● **What the task asks**
Which lines of the data contain the string "Open"? Show each of them.

● **Task material**
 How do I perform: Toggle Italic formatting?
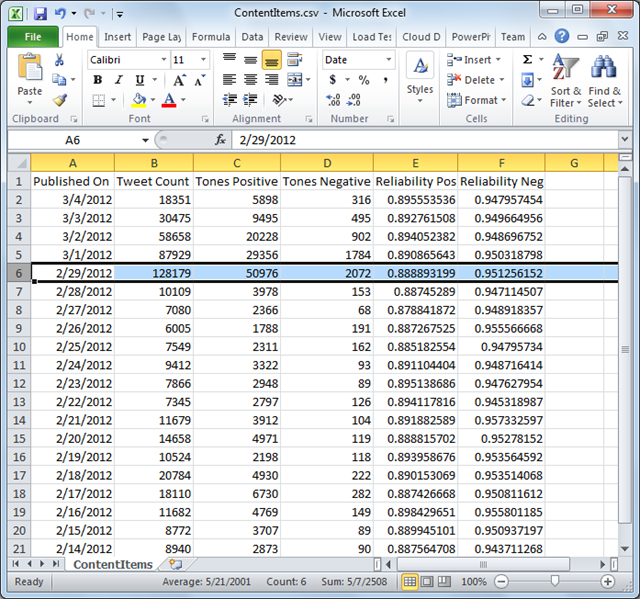[117, 80]
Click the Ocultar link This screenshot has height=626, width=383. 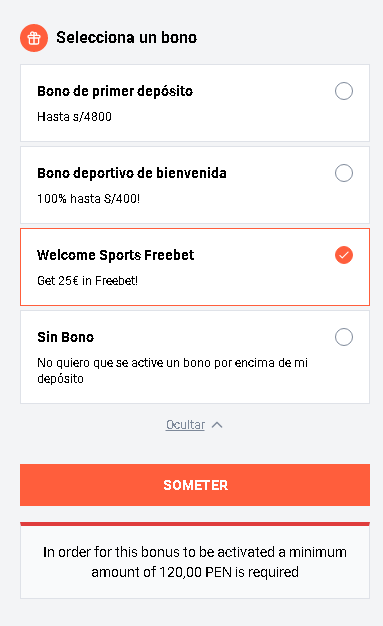click(185, 425)
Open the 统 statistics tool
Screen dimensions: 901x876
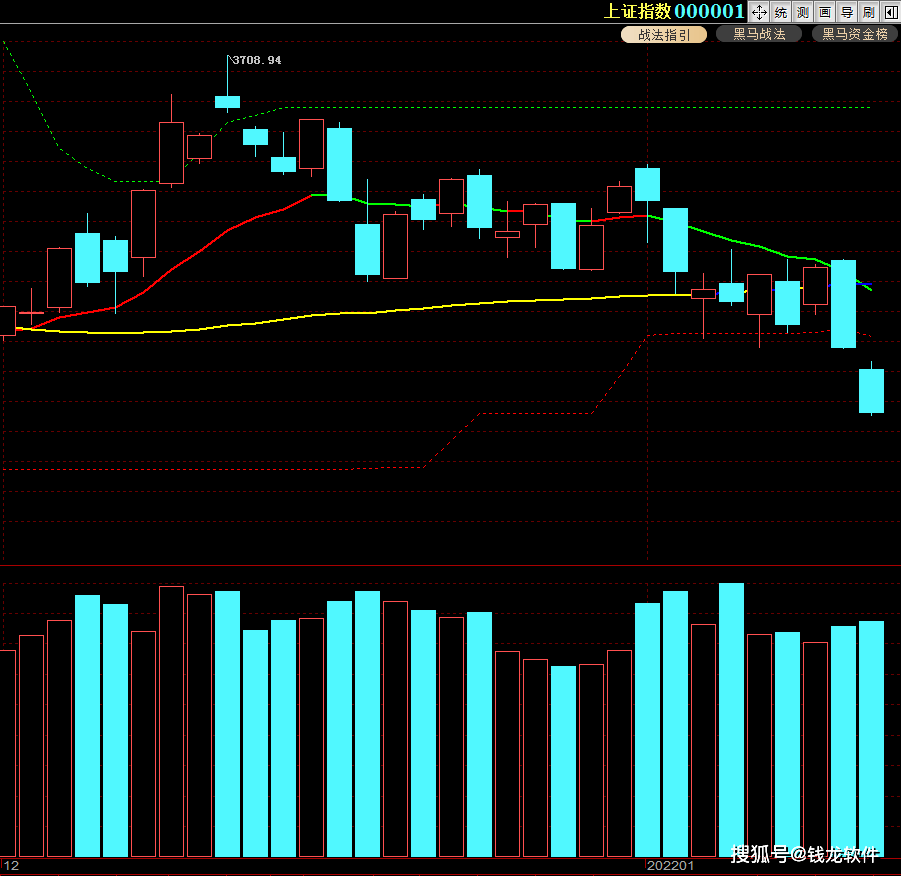click(x=781, y=12)
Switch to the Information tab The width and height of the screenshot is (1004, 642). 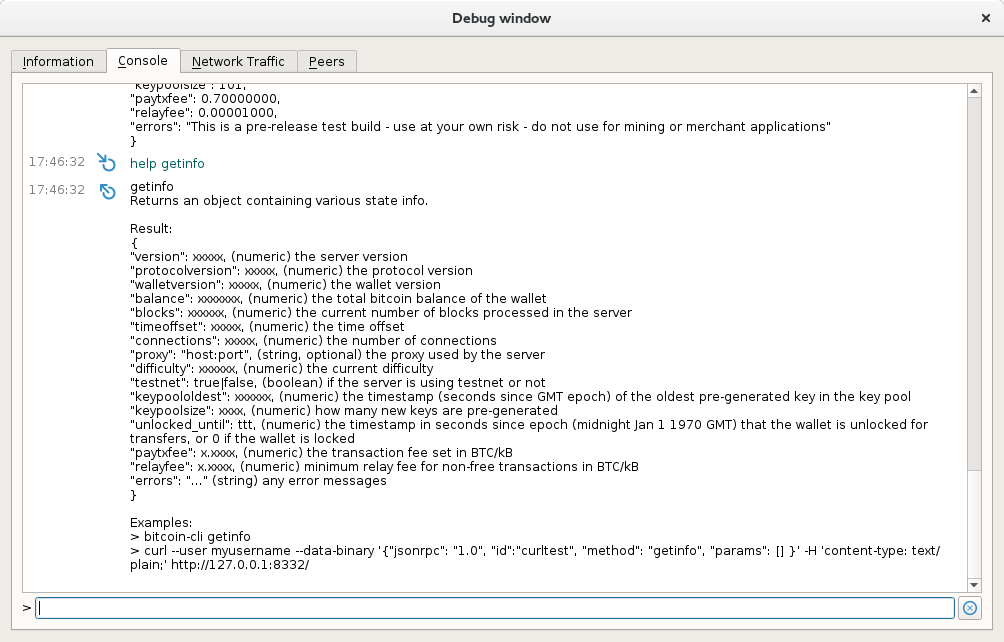click(59, 61)
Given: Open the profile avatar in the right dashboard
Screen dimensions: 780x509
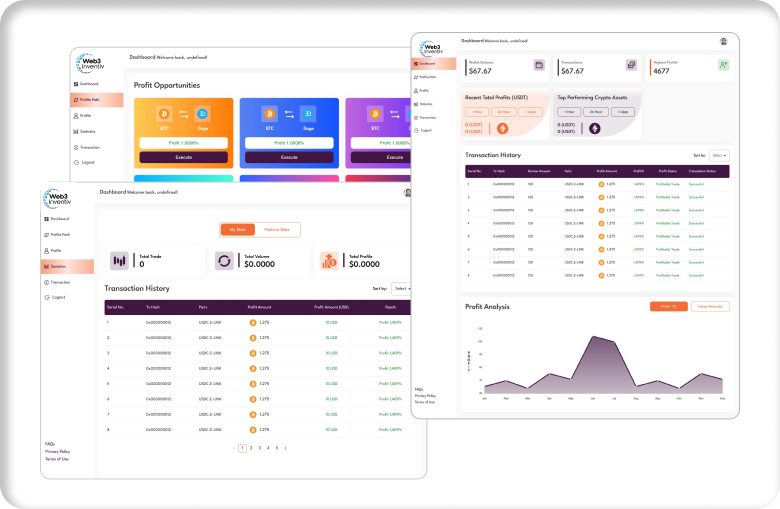Looking at the screenshot, I should pos(723,41).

● **Solution**
Open the 统 statistics tool
Given: Open the profile avatar in the right dashboard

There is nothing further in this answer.